**Breve quesito:**
In base all'articolo sulla scuola, rispondi:
1. Quale animale rappresenta il simbolo della filosofia?
2. Di che cosa sono state prive le riforme scolastiche degli ultimi decenni?
3. Da quali elementi è composto il setting rimasto immutabile da decenni?

**Articolo:**
Ripartiamo dai falegnami
di Francesco Dell'Oro
Hegel aveva una certezza: «La Nottola di Minerva inizia il suo volo sul
far del crepuscolo... Essa appare per la prima volta nel tempo, dopo
che la realtà ha compiuto il suo processo di formazione ed è bell'e
fatta».
Non me ne voglia il grande Hegel ma, con riferimento alla scuola,
dobbiamo sollecitare la nostra Nottola, la civetta che rappresenta il
simbolo della filosofia, a uscire prima del crepuscolo, anticipando il
suo volo. Non si chiede una trasgressione alle certezze hegeliane, ma
un simpatico tentativo a esprimere una visione profetica. Con idee
nuove. Ne abbiamo urgente bisogno.
In questi ultimi decenni siamo stati travolti da una serie di riforme
scolastiche, probabilmente espresse con le migliori intenzioni, ma
prive di un segnale forte di cambiamento.
Ogni volta che le ragazze e i ragazzi delle nuove generazioni entrano
in qualche scuola, primaria, secondaria di primo o di secondo grado,
noi adulti abbiamo la netta sensazione che si ritrovino nelle stesse
situazioni che hanno caratterizzato le esperienze scolastiche della
nostra adolescenza.
Mi riferisco anche a un setting (cattedra e banchi), da decenni
immutabile, che conferma una scuola che si alimenta con la lezione
frontale.

**Voci elencate:**
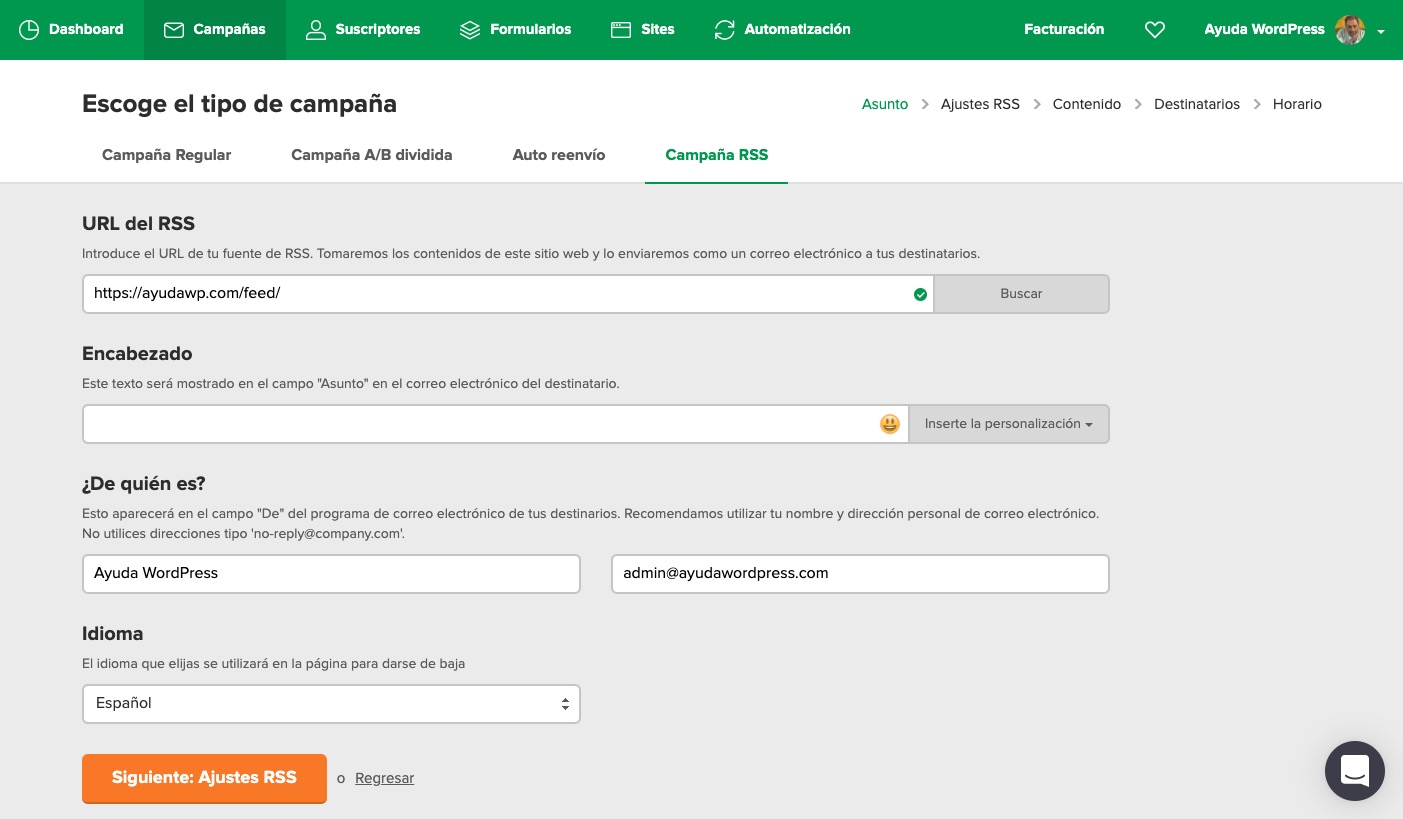
Task: Switch to the Auto reenvío tab
Action: [558, 155]
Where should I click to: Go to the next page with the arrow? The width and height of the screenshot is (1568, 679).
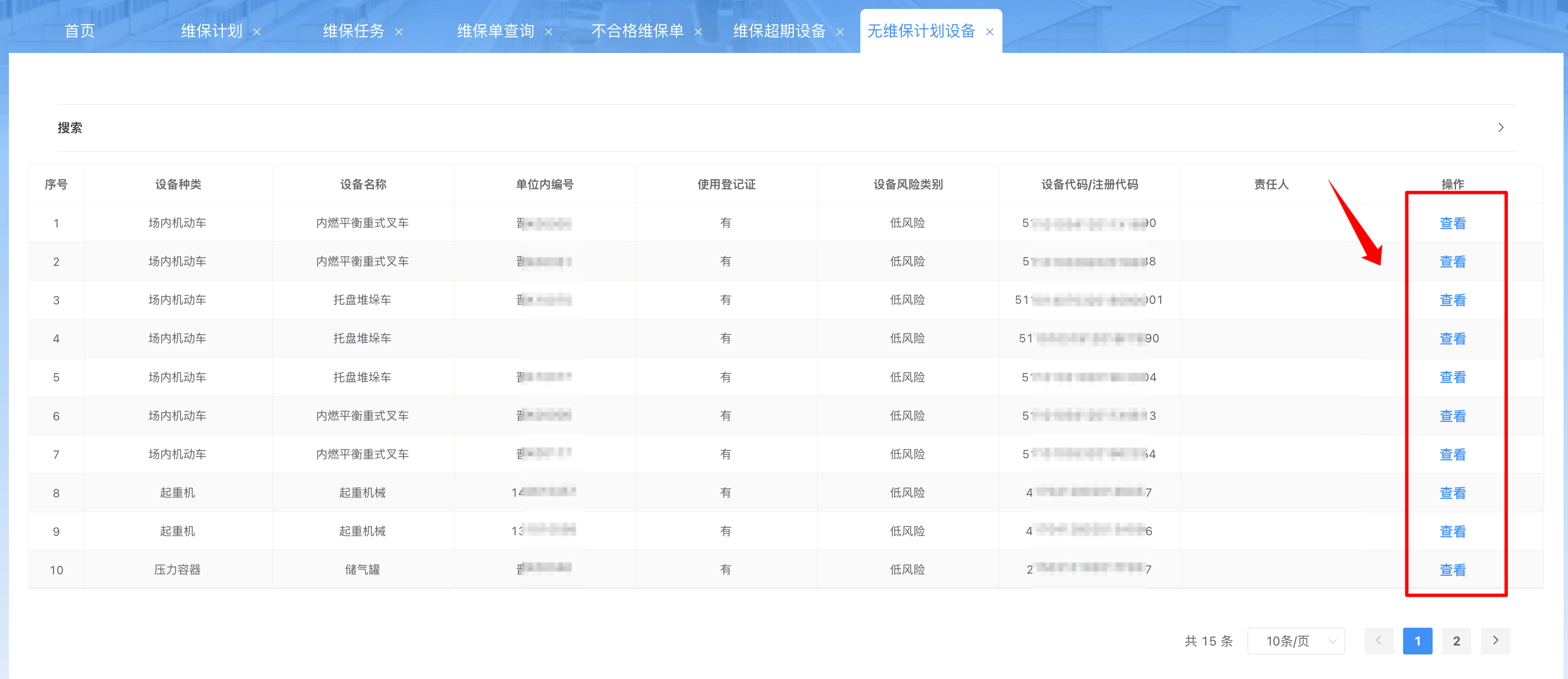coord(1495,641)
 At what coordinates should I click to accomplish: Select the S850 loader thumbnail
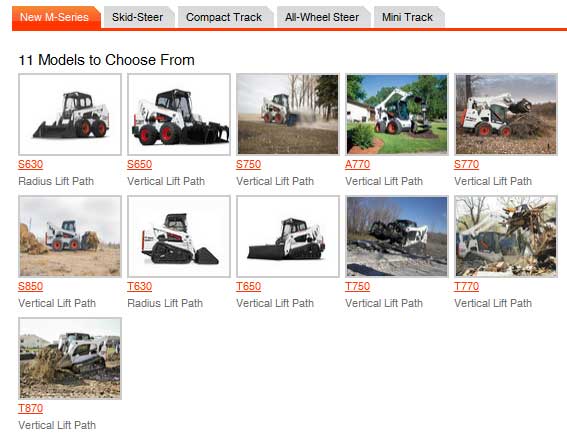(70, 236)
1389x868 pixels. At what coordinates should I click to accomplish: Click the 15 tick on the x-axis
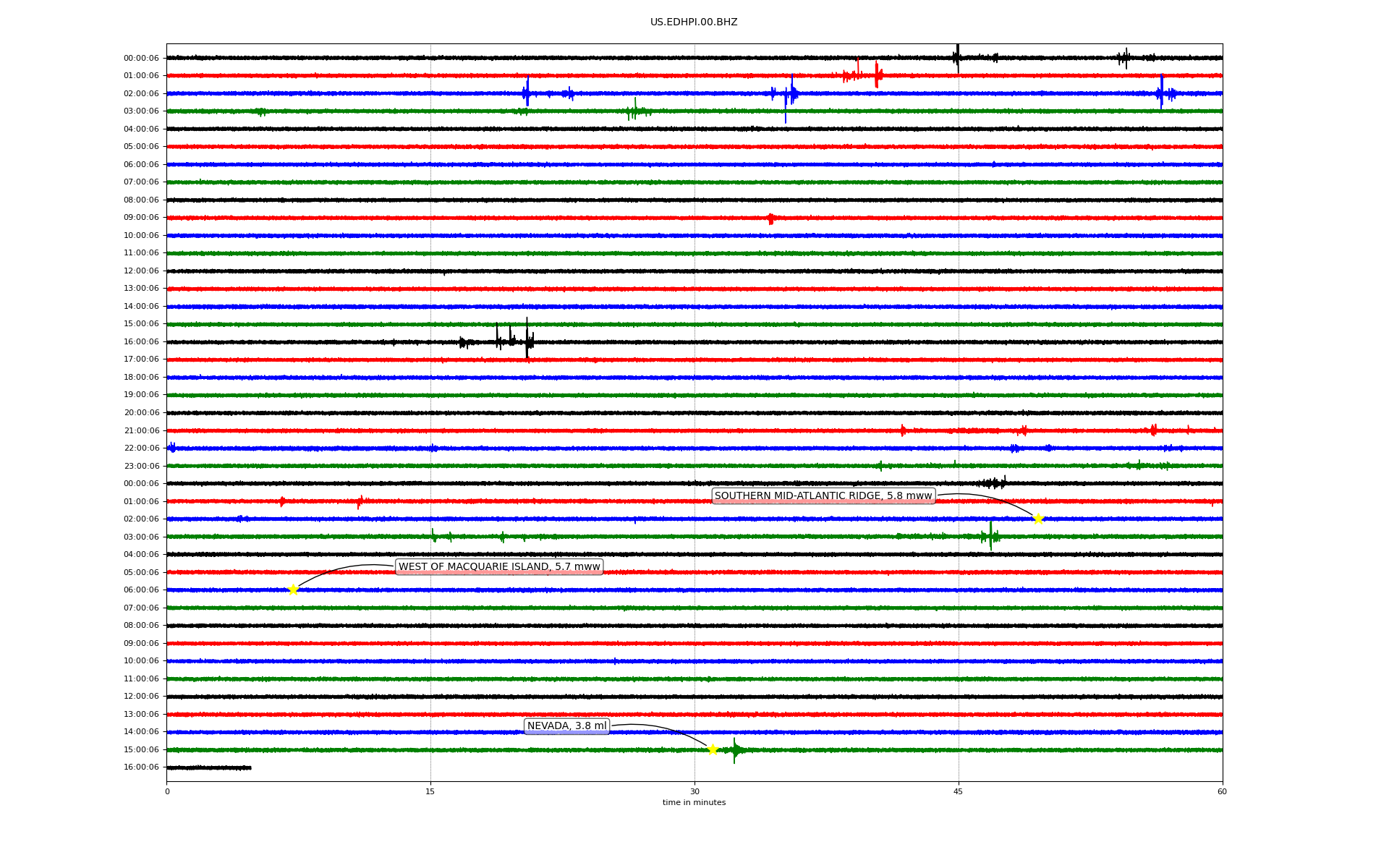(x=430, y=791)
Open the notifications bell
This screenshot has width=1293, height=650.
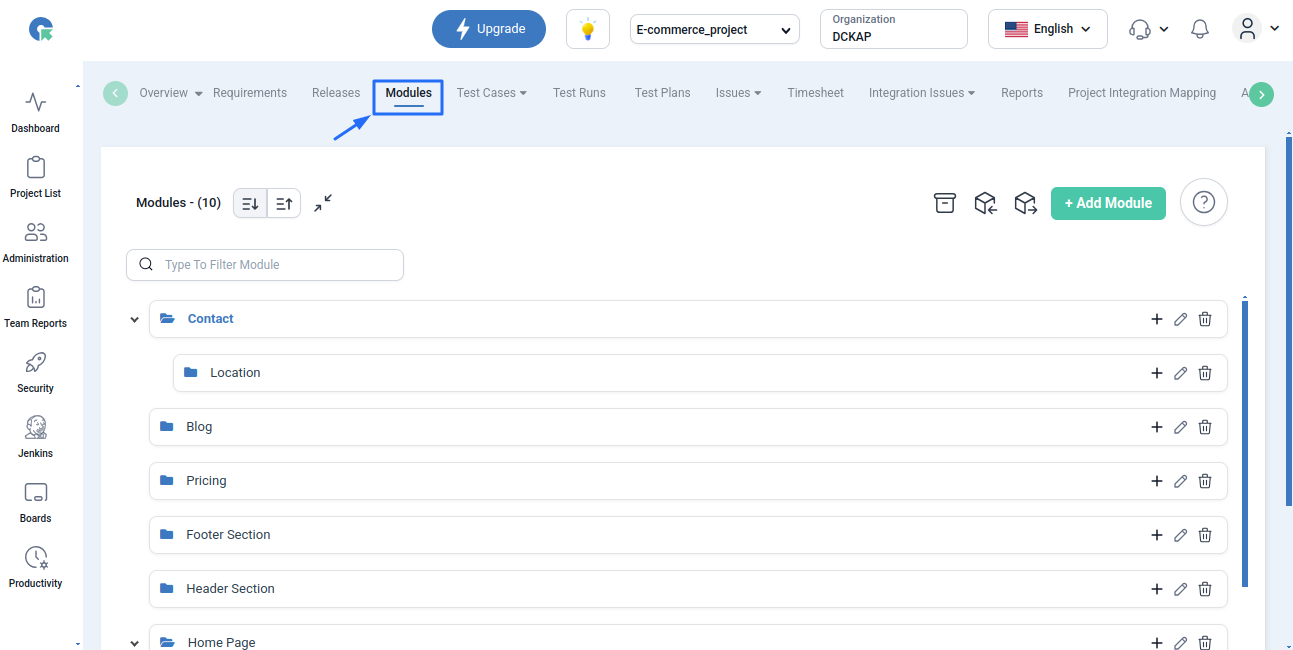[x=1200, y=29]
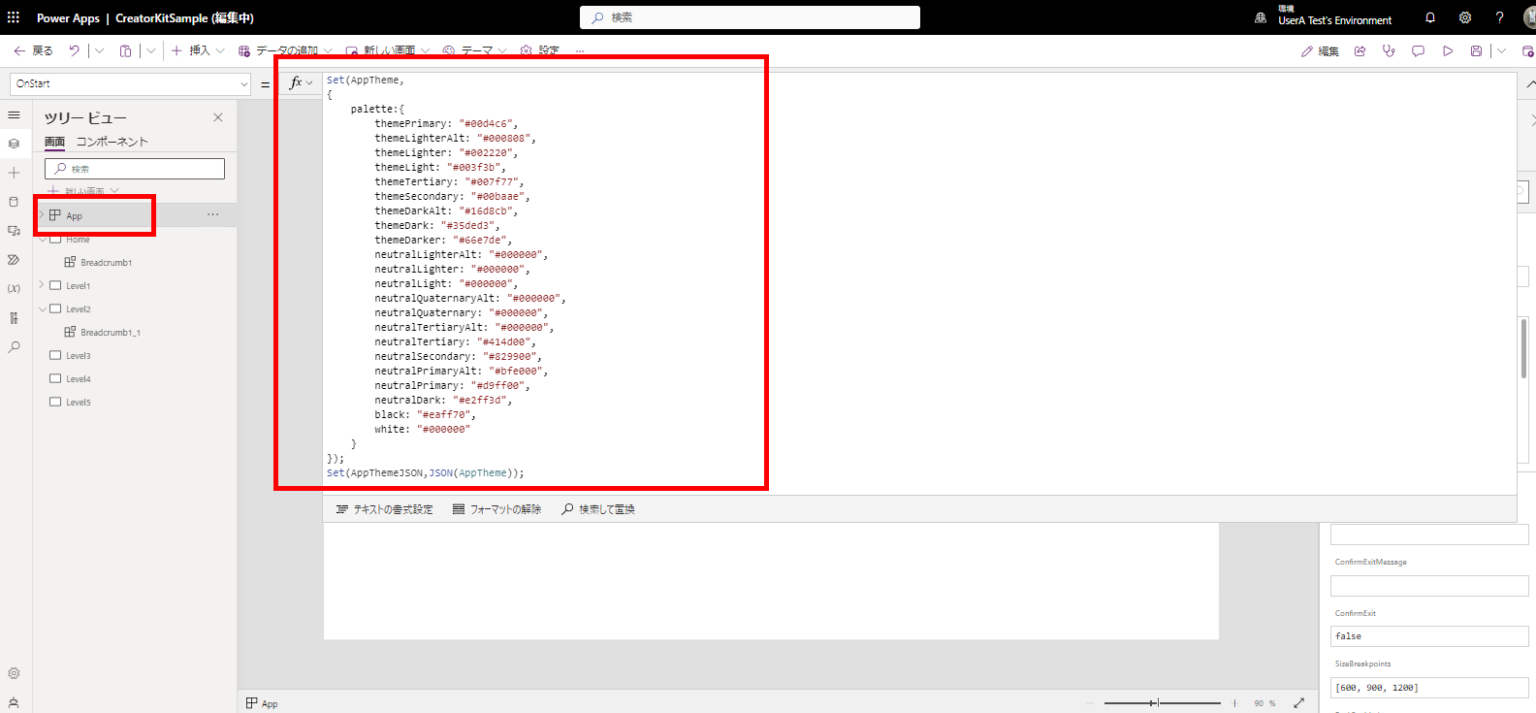Save the app using the disk icon

[1477, 50]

**Risposta al quesito:**
1. La civetta, cioè la Nottola di Minerva.
2. Di un segnale forte di cambiamento.
3. Dalla cattedra e dai banchi.